# Excerpt to read
=-=-=
February 11, 2011

18th January 2011

Auckland Council

Private Bag 92 300

Auckland 1142



Attention: Mayor Len Brown, Councillor Alf Filipaina, Councillor John Walker

Dear Sirs,

 I believe there needs to a comprehensive investigation by the new Auckland Council, into the revitalisation of theatre and performing arts in Auckland.

 I have been involved in the live entertainment and theatre sector in many different areas, and have for many years been researching and investigating solutions to the limited infrastructure, management and funding aspects of the industry, particularly in Auckland.

There is now an opportunity where by the Super City can truly lead, through vision and by example. There are so many organisations vying for the same limited amount of funding for their projects, (and then requiring more) to the tune of tens of millions of dollars. This includes the management and guardians of venues such as the St James, Mercury, ATC, Q and The Edge who are also seeking funding from the same pot, to either build, restore or maintain these facilities. This “dependence” means that limited funds are distributed by virtue of the perceived worthiness of a project. Large amounts of these funds are often distributed to already established projects and businesses with proven worth. An opportunity exists to commercialise some of these, based on solid research and in turn create more opportunities for funding a greater number of innovative independent projects.

We need a collective vision and a holistic approach to the current funding dilemma. We need to investigate the potential commercial opportunities that lay within each of these projects and how best to utilise existing funding pipelines to ensure a sustainable future for theatre and performing arts. This would allow the arts to become the major economic driver it is in other major cities in the world. The new Auckland Council structure is perfect to capitalise on this opportunity because it’s all encompassing nature.

Our industry needs to be competitive, world class, captivating, unified, vibrant, and an economic driver. Currently it is facility driven, individualised, fragmented and doesn’t really register nationally or internationally. The longevity of the industry and the opportunities available to those that work within it will continue to be limited (and getting more so) unless we find genuine solutions that allow for a more commercially viable structure.

We seek to add significant value to Creative NZ funding and the many other funding avenues (many of which are unknown to the industry) through the establishment of a professional layer of business management so the best efforts of our practitioners can be put into their creative projects rather than the seeking of  financial backing. It means we as New Zealanders will see greater range of creativity, not bound by the rigorous requirements of one funding body. And it means the creative arts become a viable option in terms of investment and  long term employment.
=-=-=
# Data supplied
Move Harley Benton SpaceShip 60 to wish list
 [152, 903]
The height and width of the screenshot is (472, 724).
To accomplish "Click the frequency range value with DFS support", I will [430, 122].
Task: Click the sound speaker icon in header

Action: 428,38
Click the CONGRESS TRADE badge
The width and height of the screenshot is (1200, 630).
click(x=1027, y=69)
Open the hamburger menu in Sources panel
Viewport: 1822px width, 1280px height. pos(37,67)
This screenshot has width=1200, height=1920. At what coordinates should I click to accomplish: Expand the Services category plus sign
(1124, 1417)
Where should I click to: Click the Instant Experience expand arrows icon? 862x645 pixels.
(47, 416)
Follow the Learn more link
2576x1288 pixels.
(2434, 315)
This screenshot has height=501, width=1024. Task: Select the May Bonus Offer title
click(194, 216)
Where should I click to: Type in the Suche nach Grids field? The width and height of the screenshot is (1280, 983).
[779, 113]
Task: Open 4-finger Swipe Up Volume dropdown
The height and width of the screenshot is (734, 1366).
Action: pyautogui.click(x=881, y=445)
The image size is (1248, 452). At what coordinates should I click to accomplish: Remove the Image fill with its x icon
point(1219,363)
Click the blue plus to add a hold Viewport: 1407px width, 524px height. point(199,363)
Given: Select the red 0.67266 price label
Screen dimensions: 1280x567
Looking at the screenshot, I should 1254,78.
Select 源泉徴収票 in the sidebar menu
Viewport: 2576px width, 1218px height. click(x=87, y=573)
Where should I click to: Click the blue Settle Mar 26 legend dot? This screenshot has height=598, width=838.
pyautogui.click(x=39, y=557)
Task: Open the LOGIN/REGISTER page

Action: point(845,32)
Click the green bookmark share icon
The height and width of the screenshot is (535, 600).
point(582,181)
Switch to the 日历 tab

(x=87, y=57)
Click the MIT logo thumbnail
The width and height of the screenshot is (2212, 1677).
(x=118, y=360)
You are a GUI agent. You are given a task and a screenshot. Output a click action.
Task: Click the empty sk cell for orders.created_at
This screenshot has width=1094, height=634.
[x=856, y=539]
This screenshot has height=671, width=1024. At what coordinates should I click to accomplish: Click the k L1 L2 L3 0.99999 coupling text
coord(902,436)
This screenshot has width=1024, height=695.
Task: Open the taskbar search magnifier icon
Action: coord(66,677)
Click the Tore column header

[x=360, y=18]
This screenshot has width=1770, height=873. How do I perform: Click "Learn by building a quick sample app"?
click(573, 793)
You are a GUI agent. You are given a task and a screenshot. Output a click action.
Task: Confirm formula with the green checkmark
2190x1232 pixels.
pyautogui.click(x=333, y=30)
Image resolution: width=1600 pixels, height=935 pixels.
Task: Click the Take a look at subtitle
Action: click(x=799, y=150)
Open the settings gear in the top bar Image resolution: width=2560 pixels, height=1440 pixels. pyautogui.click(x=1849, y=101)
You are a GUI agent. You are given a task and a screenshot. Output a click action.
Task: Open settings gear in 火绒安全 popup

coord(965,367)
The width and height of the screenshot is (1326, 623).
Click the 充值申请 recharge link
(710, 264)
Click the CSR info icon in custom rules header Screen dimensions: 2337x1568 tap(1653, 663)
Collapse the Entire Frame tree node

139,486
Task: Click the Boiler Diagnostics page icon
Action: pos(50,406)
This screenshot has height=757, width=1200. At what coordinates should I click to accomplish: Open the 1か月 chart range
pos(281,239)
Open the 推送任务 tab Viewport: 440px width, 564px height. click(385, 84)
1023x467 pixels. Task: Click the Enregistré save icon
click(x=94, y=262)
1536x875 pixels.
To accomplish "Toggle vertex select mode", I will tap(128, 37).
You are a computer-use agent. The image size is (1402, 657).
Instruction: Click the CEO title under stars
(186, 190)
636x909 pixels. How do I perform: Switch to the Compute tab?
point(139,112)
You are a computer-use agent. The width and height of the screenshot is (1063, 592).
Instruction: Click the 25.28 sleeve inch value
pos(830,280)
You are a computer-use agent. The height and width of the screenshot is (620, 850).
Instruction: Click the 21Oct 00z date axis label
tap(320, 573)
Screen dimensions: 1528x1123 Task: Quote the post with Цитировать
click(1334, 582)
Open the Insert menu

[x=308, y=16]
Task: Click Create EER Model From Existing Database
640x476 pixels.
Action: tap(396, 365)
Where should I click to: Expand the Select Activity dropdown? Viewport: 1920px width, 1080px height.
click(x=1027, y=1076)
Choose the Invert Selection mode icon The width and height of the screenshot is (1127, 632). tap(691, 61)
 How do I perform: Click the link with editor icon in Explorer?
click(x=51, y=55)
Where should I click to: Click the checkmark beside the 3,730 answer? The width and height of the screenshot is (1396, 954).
=-=-=
# Problem description
In the letter to Auckland Council about theatre and performing arts, which venues are named as seeking funding from the same pot?

# Solved problem
The St James, Mercury, ATC, Q and The Edge.